Beyond borders: biotechnology industry report 2013
Adapting to a rapidly changing environment
Adapting to a rapidly changing environment, by Denise Pollard-Knight, PhD, Managing Partner, Phase4 Ventures
Things are changing quickly in our industry. Payers are increasingly requiring evidence of health outcomes. Over the last five years or so, biotech companies and investors have therefore become more focused on demonstrating economic value — for instance, by showing survival benefit for an oncology drug or, increasingly, superiority to branded or generic competitors.
In the past, chemistry, manufacturing and control data was the area where we were most focused, but we now focus more on data related to reimbursement. Even with our earliest-stage preclinical investments, we want to understand the overall competitive landscape: payer attitudes, competing products, the size of the market, etc.

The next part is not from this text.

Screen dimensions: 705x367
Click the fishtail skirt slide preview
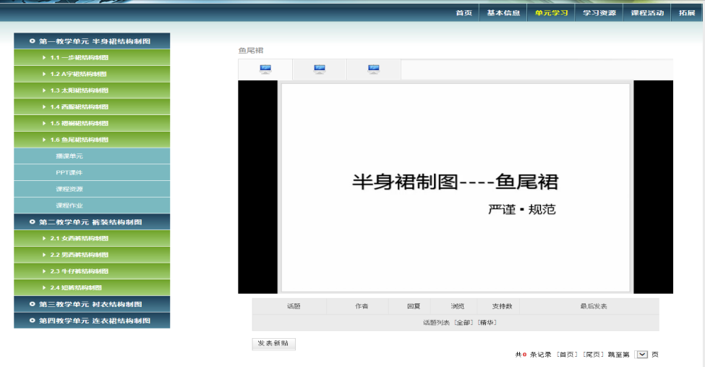(455, 187)
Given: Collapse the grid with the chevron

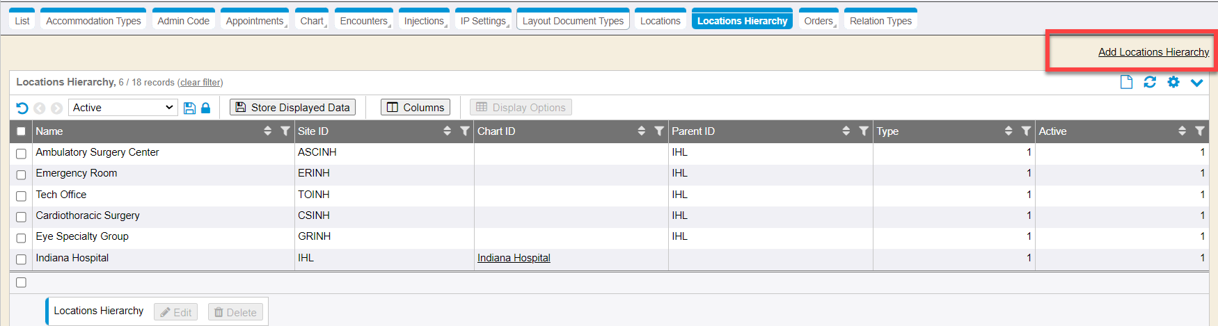Looking at the screenshot, I should tap(1196, 83).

Flexibility and differentiation
Payers’ needs are not the only things that can change rapidly. Even as companies conduct research and development, the standard of care is likely evolving in the background. Clinical trials therefore need to be designed flexibly, so they can adapt to changing market conditions. In oncology, for example, new therapeutics are being approved all the time — often by combining two or more medications.
If you are in Phase II trials and can’t add an arm to your study to incorporate a new therapeutic, your study may be out of date before it’s completed. You might have to adjust to other surprises as well — some compounds might get delayed and others move faster than expected, or you might learn about products you didn’t even know were in development.

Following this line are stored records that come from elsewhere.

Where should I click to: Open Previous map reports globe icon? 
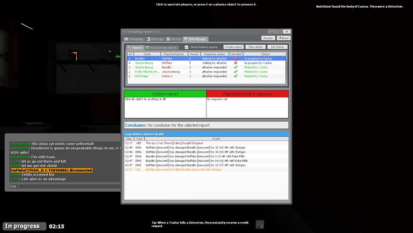pyautogui.click(x=148, y=48)
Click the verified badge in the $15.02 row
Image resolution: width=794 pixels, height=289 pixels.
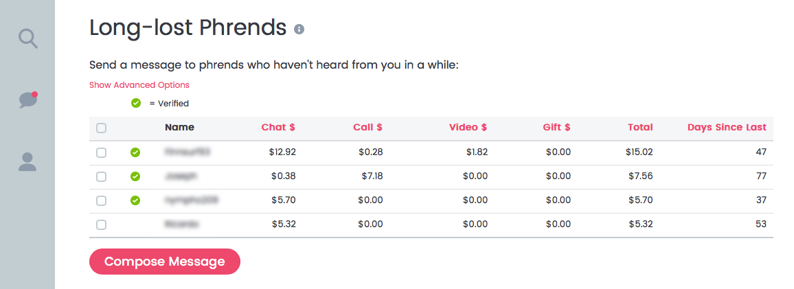click(135, 152)
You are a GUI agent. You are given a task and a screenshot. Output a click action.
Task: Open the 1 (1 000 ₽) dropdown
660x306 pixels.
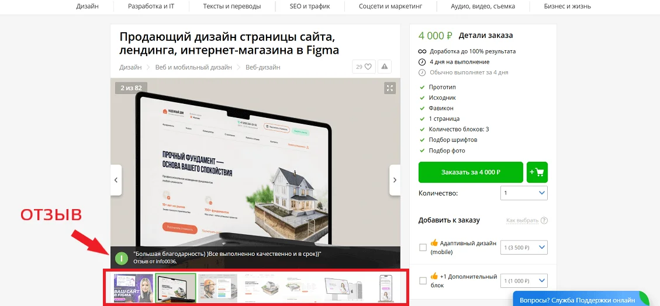click(524, 281)
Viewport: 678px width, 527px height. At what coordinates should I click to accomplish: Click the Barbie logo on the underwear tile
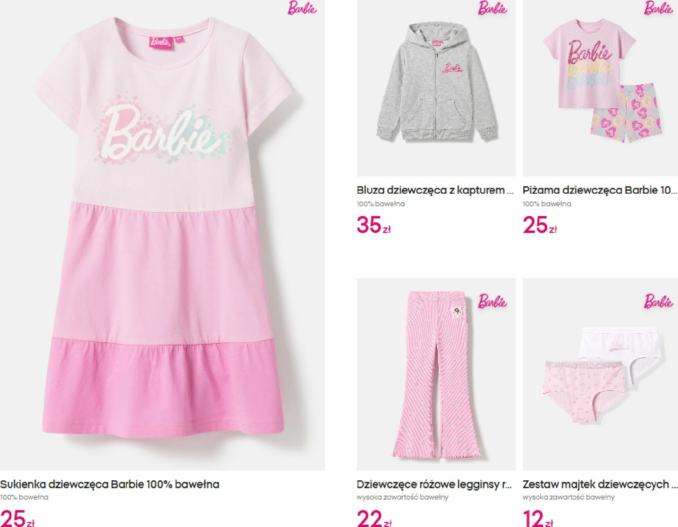(x=658, y=302)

Even if they are not doing a head-to-head trial, companies still need to consider how they will differentiate their products in a Phase II study. This might be done through biomarkers or other means of identifying a niche for your product (e.g., relapsed patients or a subset of patients who can’t be given a therapeutic because of particular side effects). It might be achieved through flexible dosing. Or you might demonstrate lower toxicity for a new cancer drug — allowing providers to safely administer higher doses.
All of this requires different skill sets and approaches to due diligence. In addition to scientific advisory boards, we speak to lots of clinicians. We sift through what we’ve learned and then have a broader discussion with the board and some shareholders about what size study we can do from a finance and timing perspective. We bring together real experts for each indication and carefully thrash out clinical design protocols — especially for Phase II studies.

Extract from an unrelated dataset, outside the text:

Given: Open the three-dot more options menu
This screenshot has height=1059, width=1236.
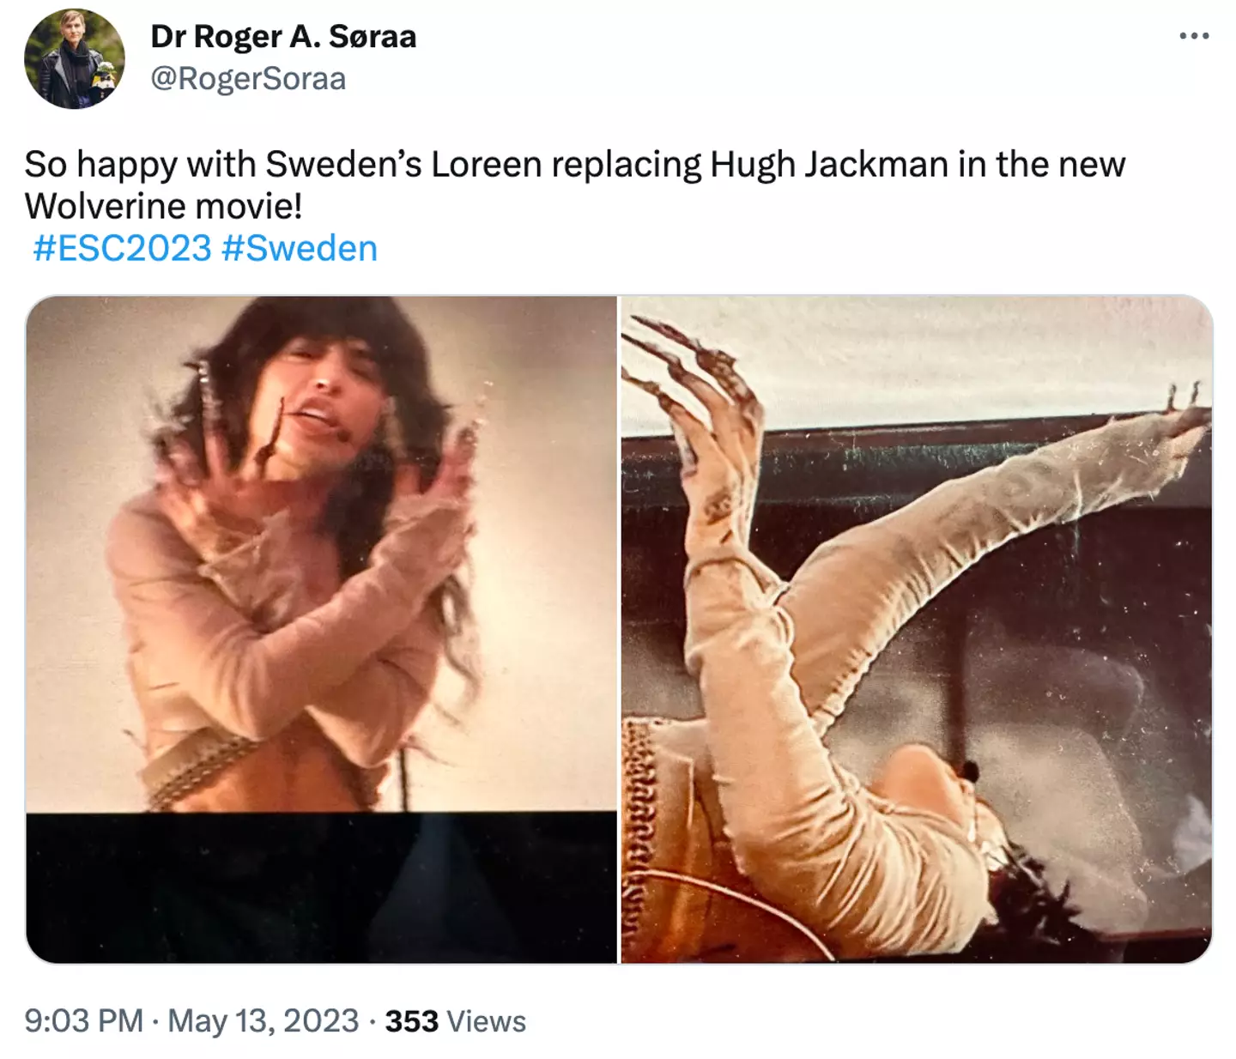Looking at the screenshot, I should [x=1194, y=36].
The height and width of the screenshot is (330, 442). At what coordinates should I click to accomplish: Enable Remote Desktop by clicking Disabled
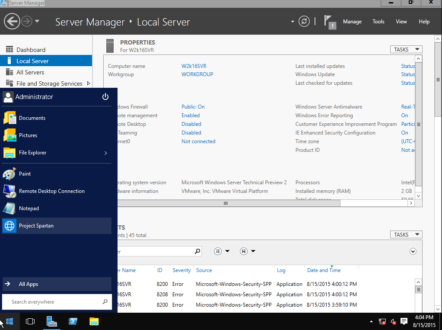(x=191, y=124)
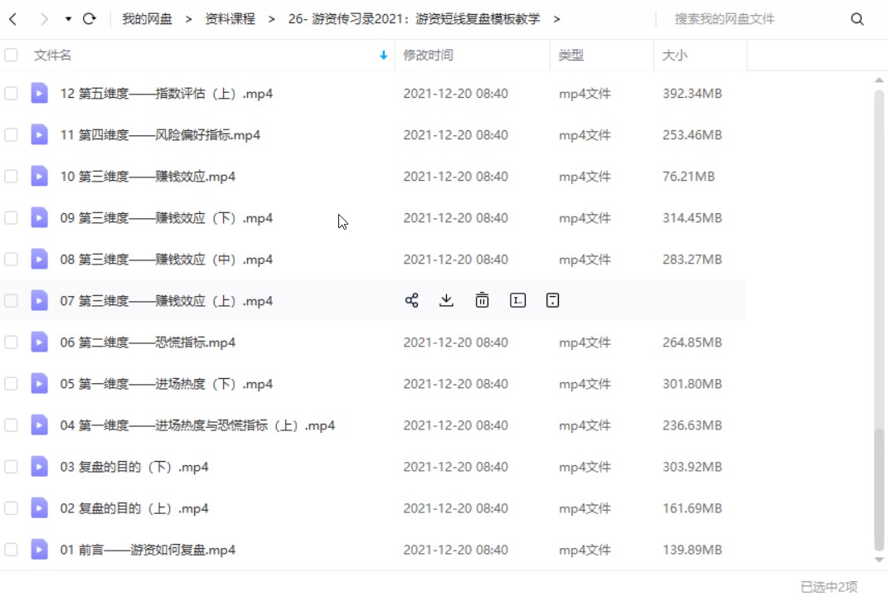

A key step in this process is to put yourself in the shoes of the larger company in a partnering deal and ask what differentiation the buyer or in-licenser will want to see. Because, as would be expected, pharma companies are much more focused on pricing and reimbursement and the product differentiation required to succeed. One consequence of this trend is that most mergers and acquisitions are now based on earn-outs and milestones tied to sales. Another is that the bar has been raised on what big pharma companies expect from Phase II data.
If you sign a partnering deal at the end of Phase I, for example, the complexity of what you will be asked to do in Phase II is a lot more than you might have expected five years ago. If you’re in oncology — or in even some other indications — identifying biomarkers has become the new standard. And so you have to start developing those biomarkers pretty early in Phase I to have them ready to go into Phase II.
Keys to success
To succeed in a rapidly changing competitive environment, companies need to keep an eye on market developments and have their wits about them. Regardless of what product you are developing or your stage of development, the key is to understand the changing standard of care, what will differentiate your offering — and what it will take to get there.